[Collected data entries]
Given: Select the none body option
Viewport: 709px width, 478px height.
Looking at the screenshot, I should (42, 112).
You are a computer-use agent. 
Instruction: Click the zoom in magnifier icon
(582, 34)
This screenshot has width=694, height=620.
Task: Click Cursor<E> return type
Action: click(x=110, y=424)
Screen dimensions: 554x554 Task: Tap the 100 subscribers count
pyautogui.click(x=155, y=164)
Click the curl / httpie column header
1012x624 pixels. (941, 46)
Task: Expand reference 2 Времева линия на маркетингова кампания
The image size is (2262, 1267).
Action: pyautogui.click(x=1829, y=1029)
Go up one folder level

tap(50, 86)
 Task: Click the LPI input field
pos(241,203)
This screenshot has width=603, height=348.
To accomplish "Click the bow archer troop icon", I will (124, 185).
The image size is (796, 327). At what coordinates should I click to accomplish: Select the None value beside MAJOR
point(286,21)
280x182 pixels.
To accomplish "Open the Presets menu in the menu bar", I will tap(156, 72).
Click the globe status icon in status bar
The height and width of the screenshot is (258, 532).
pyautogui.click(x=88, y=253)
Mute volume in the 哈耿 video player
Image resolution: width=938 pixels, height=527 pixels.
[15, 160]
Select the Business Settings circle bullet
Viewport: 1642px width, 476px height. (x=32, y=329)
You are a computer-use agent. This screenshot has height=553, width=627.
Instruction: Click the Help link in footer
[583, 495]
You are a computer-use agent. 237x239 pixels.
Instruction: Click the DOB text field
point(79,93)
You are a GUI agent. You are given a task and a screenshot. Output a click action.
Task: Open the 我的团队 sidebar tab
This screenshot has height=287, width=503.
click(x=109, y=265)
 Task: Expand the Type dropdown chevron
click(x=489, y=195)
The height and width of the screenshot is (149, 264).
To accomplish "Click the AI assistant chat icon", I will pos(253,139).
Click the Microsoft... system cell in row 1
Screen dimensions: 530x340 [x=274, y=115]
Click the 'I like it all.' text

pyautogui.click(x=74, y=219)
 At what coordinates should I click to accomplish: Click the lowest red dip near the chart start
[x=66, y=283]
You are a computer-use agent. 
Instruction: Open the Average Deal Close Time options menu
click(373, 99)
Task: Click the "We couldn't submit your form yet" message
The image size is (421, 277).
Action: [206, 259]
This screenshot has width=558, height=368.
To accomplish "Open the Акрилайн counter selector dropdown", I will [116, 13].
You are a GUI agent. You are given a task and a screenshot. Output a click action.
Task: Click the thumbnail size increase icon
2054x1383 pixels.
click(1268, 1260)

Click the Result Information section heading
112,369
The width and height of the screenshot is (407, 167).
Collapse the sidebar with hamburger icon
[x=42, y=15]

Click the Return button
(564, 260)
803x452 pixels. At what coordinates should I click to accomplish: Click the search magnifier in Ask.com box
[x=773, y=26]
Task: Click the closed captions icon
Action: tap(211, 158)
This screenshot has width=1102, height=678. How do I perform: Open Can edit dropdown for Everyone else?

**Work required**: The answer should be an exact copy of the data.

**Solution**:
Given: Select the none body option
Viewport: 709px width, 478px height.
Looking at the screenshot, I should (42, 112).
You are a computer-use agent. 
Instruction: Click the zoom in magnifier icon
(582, 34)
This screenshot has width=694, height=620.
Task: Click Cursor<E> return type
Action: click(x=110, y=424)
Screen dimensions: 554x554 Task: Tap the 100 subscribers count
pyautogui.click(x=155, y=164)
Click the curl / httpie column header
1012x624 pixels. (941, 46)
Task: Expand reference 2 Времева линия на маркетингова кампания
The image size is (2262, 1267).
Action: pyautogui.click(x=1829, y=1029)
Go up one folder level

tap(50, 86)
 Task: Click the LPI input field
pos(241,203)
This screenshot has width=603, height=348.
To accomplish "Click the bow archer troop icon", I will (124, 185).
The image size is (796, 327). At what coordinates should I click to accomplish: Select the None value beside MAJOR
point(286,21)
280x182 pixels.
To accomplish "Open the Presets menu in the menu bar", I will tap(156, 72).
Click the globe status icon in status bar
The height and width of the screenshot is (258, 532).
pyautogui.click(x=88, y=253)
Mute volume in the 哈耿 video player
Image resolution: width=938 pixels, height=527 pixels.
[15, 160]
Select the Business Settings circle bullet
Viewport: 1642px width, 476px height. (x=32, y=329)
You are a computer-use agent. This screenshot has height=553, width=627.
Instruction: Click the Help link in footer
[583, 495]
You are a computer-use agent. 237x239 pixels.
Instruction: Click the DOB text field
point(79,93)
You are a GUI agent. You are given a task and a screenshot. Output a click action.
Task: Open the 我的团队 sidebar tab
This screenshot has height=287, width=503.
click(x=109, y=265)
 Task: Expand the Type dropdown chevron
click(x=489, y=195)
The height and width of the screenshot is (149, 264).
To accomplish "Click the AI assistant chat icon", I will pos(253,139).
Click the Microsoft... system cell in row 1
Screen dimensions: 530x340 [x=274, y=115]
Click the 'I like it all.' text

pyautogui.click(x=74, y=219)
 At what coordinates should I click to accomplish: Click the lowest red dip near the chart start
[x=66, y=283]
You are a computer-use agent. 
Instruction: Open the Average Deal Close Time options menu
click(373, 99)
Task: Click the "We couldn't submit your form yet" message
The image size is (421, 277).
Action: [206, 259]
This screenshot has width=558, height=368.
To accomplish "Open the Акрилайн counter selector dropdown", I will [116, 13].
You are a GUI agent. You are given a task and a screenshot. Output a click action.
Task: Click the thumbnail size increase icon
2054x1383 pixels.
click(1268, 1260)

Click the Result Information section heading
112,369
The width and height of the screenshot is (407, 167).
Collapse the sidebar with hamburger icon
[x=42, y=15]

Click the Return button
(564, 260)
803x452 pixels. At what coordinates should I click to accomplish: Click the search magnifier in Ask.com box
[x=773, y=26]
Task: Click the closed captions icon
Action: tap(211, 158)
This screenshot has width=1102, height=678. How do I perform: Open Can edit dropdown for Everyone else?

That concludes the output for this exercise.